# Supplied material
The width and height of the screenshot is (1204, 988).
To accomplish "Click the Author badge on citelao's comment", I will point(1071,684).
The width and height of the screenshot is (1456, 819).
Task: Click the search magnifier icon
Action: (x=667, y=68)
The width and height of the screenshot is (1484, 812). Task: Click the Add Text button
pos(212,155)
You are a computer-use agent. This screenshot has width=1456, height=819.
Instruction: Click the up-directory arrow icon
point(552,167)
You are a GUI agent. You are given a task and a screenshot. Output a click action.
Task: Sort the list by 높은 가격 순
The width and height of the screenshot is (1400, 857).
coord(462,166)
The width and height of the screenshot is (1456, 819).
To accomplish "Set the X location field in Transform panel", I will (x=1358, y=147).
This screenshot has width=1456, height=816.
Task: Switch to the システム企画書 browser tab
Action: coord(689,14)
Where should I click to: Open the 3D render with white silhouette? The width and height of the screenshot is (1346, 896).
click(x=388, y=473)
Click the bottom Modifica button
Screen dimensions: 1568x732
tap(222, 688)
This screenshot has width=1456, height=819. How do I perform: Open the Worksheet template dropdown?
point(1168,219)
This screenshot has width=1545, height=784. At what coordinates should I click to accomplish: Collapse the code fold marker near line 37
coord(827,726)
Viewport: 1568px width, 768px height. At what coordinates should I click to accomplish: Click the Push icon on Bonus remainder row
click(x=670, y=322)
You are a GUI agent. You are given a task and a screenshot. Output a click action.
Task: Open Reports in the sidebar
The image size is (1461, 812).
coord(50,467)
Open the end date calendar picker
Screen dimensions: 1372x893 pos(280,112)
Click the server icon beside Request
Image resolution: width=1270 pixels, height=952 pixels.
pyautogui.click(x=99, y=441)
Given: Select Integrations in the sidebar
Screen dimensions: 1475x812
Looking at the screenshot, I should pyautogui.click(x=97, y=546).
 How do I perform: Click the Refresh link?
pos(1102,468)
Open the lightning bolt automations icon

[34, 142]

# Aim of the task
Could you write out all the records exactly, please?

# Result of this exercise
The width and height of the screenshot is (1204, 988).
To accomplish "Click the Author badge on citelao's comment", I will point(1071,684).
The width and height of the screenshot is (1456, 819).
Task: Click the search magnifier icon
Action: (x=667, y=68)
The width and height of the screenshot is (1484, 812). Task: Click the Add Text button
pos(212,155)
You are a computer-use agent. This screenshot has width=1456, height=819.
Instruction: Click the up-directory arrow icon
point(552,167)
You are a GUI agent. You are given a task and a screenshot. Output a click action.
Task: Sort the list by 높은 가격 순
The width and height of the screenshot is (1400, 857).
coord(462,166)
The width and height of the screenshot is (1456, 819).
To accomplish "Set the X location field in Transform panel", I will (x=1358, y=147).
This screenshot has width=1456, height=816.
Task: Switch to the システム企画書 browser tab
Action: coord(689,14)
Where should I click to: Open the 3D render with white silhouette? The width and height of the screenshot is (1346, 896).
click(x=388, y=473)
Click the bottom Modifica button
Screen dimensions: 1568x732
tap(222, 688)
This screenshot has width=1456, height=819. How do I perform: Open the Worksheet template dropdown?
point(1168,219)
This screenshot has width=1545, height=784. At what coordinates should I click to accomplish: Collapse the code fold marker near line 37
coord(827,726)
Viewport: 1568px width, 768px height. At what coordinates should I click to accomplish: Click the Push icon on Bonus remainder row
click(x=670, y=322)
You are a GUI agent. You are given a task and a screenshot. Output a click action.
Task: Open Reports in the sidebar
The image size is (1461, 812).
coord(50,467)
Open the end date calendar picker
Screen dimensions: 1372x893 pos(280,112)
Click the server icon beside Request
Image resolution: width=1270 pixels, height=952 pixels.
pyautogui.click(x=99, y=441)
Given: Select Integrations in the sidebar
Screen dimensions: 1475x812
Looking at the screenshot, I should pyautogui.click(x=97, y=546).
 How do I perform: Click the Refresh link?
pos(1102,468)
Open the lightning bolt automations icon

[34, 142]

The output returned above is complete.